__Problem details__
Among the entries below, please repeat exactly and only the lines from the line containing "Felipe Omori (235, 1000)" to the line containing "geral@estrela-animal.pt (107, 2168)", both lines included.
--- Entries supplied Enclosed Below ---
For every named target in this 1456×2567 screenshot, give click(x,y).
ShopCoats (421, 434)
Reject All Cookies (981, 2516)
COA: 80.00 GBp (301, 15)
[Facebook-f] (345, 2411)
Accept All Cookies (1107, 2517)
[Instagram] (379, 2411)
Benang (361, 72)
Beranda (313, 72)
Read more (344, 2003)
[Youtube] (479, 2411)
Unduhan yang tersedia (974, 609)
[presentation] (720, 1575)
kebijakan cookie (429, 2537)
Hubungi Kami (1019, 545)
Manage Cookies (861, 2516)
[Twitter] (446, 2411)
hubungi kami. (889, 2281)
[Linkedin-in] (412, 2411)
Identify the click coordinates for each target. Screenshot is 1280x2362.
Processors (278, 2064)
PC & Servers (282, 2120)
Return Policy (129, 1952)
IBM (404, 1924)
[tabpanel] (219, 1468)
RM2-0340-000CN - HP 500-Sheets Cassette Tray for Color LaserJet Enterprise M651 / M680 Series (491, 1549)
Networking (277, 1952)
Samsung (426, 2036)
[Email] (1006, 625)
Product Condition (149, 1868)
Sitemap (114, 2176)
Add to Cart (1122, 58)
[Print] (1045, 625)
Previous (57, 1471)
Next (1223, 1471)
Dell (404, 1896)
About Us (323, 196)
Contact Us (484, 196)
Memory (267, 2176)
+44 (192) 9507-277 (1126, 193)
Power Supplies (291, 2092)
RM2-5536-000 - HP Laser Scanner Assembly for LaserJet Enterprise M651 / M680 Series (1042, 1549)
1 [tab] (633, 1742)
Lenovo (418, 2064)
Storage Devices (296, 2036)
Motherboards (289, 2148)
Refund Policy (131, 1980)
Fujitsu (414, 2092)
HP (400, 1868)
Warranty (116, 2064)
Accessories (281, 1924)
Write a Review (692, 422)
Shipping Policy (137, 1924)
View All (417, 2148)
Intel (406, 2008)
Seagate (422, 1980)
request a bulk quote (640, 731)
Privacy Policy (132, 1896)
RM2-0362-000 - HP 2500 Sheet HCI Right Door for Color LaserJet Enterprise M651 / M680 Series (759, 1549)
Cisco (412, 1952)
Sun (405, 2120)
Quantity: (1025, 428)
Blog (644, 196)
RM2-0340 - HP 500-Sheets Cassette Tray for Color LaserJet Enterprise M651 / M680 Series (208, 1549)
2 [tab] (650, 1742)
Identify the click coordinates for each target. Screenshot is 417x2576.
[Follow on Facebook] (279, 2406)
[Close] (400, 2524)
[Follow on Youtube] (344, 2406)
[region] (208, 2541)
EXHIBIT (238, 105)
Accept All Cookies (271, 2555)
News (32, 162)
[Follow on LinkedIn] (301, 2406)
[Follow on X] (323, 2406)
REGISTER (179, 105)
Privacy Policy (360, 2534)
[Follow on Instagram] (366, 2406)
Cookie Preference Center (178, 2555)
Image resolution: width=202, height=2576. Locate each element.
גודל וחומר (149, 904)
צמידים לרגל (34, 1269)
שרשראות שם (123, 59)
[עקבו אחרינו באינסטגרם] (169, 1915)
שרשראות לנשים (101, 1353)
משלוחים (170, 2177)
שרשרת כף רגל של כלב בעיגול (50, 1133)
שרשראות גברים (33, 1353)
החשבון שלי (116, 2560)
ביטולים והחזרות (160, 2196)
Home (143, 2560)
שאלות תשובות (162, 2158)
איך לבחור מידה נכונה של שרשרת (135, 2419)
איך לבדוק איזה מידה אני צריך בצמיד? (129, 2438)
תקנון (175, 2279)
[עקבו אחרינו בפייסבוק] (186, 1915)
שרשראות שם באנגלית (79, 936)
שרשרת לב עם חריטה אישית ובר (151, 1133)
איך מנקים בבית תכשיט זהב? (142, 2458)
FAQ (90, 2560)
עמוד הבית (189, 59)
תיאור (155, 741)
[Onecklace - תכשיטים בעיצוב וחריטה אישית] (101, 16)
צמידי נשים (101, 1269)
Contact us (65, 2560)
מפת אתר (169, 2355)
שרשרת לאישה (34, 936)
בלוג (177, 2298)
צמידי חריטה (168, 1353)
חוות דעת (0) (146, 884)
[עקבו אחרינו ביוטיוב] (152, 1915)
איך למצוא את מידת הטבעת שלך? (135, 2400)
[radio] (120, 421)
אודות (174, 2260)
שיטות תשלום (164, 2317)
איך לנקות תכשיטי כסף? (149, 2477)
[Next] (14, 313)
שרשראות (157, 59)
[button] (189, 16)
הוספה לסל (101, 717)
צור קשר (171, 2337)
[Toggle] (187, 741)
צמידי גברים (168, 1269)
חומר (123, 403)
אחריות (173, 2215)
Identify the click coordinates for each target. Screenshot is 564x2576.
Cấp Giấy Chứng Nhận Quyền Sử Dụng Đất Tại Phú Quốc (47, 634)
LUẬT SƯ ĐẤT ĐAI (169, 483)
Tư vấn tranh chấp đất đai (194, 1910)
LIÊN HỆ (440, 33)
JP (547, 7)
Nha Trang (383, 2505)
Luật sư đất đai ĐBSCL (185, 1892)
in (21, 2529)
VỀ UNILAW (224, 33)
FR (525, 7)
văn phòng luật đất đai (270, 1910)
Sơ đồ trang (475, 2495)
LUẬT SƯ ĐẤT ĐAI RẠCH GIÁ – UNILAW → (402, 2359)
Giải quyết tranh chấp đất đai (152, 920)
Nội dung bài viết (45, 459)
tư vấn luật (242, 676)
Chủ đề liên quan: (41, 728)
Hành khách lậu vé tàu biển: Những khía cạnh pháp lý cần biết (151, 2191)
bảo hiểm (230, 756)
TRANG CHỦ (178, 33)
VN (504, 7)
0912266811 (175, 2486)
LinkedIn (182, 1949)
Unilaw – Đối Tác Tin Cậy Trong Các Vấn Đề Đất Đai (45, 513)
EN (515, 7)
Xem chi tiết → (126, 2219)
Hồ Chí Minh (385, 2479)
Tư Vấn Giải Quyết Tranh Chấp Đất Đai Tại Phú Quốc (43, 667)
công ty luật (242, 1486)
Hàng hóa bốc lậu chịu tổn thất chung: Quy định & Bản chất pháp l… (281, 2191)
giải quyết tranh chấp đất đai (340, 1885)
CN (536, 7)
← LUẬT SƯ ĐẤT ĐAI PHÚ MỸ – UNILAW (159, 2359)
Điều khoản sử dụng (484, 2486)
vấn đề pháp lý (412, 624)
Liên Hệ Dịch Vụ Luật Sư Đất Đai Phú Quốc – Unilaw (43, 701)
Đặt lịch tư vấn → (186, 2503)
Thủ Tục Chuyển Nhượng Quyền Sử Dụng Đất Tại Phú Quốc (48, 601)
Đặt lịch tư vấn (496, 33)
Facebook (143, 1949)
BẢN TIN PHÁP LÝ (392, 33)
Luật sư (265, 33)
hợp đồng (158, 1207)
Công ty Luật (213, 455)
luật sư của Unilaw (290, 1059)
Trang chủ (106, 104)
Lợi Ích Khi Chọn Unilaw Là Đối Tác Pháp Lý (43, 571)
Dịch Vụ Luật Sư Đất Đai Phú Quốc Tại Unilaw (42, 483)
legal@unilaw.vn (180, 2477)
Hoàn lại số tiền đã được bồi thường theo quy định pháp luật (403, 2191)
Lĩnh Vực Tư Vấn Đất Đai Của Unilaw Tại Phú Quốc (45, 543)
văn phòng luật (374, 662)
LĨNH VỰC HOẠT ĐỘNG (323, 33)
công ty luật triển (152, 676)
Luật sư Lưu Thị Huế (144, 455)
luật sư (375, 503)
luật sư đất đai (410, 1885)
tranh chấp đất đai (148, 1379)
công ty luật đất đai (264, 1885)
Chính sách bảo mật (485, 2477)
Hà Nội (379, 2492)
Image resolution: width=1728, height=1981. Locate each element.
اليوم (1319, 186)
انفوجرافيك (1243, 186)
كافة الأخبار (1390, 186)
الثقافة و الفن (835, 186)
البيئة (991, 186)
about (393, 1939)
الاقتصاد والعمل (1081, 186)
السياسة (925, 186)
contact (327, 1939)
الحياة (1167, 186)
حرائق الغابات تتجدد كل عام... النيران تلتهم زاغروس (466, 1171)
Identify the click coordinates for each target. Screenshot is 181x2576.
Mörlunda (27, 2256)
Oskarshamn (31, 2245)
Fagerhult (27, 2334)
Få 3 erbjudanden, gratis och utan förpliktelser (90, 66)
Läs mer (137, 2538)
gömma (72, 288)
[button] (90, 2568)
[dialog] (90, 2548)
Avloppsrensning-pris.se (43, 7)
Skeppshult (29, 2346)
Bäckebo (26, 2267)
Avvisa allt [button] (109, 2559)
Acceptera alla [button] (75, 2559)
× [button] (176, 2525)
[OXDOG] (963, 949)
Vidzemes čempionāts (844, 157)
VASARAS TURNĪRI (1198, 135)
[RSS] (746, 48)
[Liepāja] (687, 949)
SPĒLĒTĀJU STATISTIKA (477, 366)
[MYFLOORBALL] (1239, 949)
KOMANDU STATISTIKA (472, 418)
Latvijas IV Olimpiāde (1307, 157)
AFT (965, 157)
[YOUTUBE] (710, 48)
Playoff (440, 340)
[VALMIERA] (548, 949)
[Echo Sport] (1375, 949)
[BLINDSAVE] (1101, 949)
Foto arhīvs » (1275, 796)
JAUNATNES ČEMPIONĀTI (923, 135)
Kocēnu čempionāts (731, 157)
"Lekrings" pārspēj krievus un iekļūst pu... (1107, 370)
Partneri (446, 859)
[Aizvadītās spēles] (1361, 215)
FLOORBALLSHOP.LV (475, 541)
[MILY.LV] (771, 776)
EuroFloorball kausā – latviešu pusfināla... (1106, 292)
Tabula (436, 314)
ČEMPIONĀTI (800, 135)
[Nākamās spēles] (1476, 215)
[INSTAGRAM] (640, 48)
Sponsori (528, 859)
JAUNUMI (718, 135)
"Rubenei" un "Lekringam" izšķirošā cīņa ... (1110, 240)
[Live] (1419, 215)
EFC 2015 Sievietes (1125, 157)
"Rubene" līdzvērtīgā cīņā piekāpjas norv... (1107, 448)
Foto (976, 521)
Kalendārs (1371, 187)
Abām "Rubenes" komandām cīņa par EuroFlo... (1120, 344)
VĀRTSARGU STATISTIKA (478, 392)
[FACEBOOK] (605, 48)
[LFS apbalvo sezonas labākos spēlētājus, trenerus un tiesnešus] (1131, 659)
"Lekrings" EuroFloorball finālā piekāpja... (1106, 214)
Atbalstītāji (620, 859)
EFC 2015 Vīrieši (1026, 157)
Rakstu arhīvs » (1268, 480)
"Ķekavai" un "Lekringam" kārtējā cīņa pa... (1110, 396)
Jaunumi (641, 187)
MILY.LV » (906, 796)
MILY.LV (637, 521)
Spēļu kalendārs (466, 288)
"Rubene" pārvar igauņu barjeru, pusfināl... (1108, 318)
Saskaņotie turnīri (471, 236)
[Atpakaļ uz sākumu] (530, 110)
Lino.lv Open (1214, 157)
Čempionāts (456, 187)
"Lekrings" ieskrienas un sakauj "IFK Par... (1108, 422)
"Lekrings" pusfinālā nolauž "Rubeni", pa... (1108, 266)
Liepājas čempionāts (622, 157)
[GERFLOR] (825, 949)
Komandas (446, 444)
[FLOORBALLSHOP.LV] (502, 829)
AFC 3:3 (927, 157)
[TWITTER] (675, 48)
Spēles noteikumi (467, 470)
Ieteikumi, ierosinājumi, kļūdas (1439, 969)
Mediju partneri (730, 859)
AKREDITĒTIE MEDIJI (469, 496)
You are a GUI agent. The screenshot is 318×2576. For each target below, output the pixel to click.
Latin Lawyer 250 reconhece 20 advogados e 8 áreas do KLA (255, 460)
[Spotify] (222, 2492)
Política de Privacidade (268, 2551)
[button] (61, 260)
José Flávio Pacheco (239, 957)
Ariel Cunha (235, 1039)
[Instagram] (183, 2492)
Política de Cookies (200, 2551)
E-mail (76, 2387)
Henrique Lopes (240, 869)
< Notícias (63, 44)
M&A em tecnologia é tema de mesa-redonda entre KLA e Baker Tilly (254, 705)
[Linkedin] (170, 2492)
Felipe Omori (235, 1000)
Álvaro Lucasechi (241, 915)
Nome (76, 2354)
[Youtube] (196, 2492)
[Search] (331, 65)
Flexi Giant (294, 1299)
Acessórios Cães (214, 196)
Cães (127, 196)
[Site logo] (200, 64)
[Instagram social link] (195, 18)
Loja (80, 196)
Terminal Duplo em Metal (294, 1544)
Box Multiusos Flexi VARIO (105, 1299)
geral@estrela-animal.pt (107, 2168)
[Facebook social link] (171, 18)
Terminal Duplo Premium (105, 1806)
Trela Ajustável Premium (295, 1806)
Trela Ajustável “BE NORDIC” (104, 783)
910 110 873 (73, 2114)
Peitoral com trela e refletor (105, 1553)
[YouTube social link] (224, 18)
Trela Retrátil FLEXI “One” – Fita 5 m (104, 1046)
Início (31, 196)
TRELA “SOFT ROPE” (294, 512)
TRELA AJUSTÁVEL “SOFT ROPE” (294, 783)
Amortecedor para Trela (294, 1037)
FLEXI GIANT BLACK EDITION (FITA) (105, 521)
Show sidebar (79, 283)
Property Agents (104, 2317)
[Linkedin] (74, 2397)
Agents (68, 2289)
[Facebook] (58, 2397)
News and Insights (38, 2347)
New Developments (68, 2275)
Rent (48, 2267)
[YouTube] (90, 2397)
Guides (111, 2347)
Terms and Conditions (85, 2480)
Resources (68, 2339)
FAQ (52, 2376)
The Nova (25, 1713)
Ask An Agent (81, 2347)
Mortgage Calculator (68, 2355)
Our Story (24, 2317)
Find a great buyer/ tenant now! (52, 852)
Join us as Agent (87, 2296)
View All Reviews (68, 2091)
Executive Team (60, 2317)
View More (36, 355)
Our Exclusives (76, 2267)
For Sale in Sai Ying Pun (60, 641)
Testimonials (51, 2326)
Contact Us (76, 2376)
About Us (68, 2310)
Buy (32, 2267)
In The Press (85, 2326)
--- End of Enclosed Entries supplied ---
__Exercise response__
Felipe Omori (235, 1000)
Álvaro Lucasechi (241, 915)
Nome (76, 2354)
[Youtube] (196, 2492)
[Search] (331, 65)
Flexi Giant (294, 1299)
Acessórios Cães (214, 196)
Cães (127, 196)
[Site logo] (200, 64)
[Instagram social link] (195, 18)
Loja (80, 196)
Terminal Duplo em Metal (294, 1544)
Box Multiusos Flexi VARIO (105, 1299)
geral@estrela-animal.pt (107, 2168)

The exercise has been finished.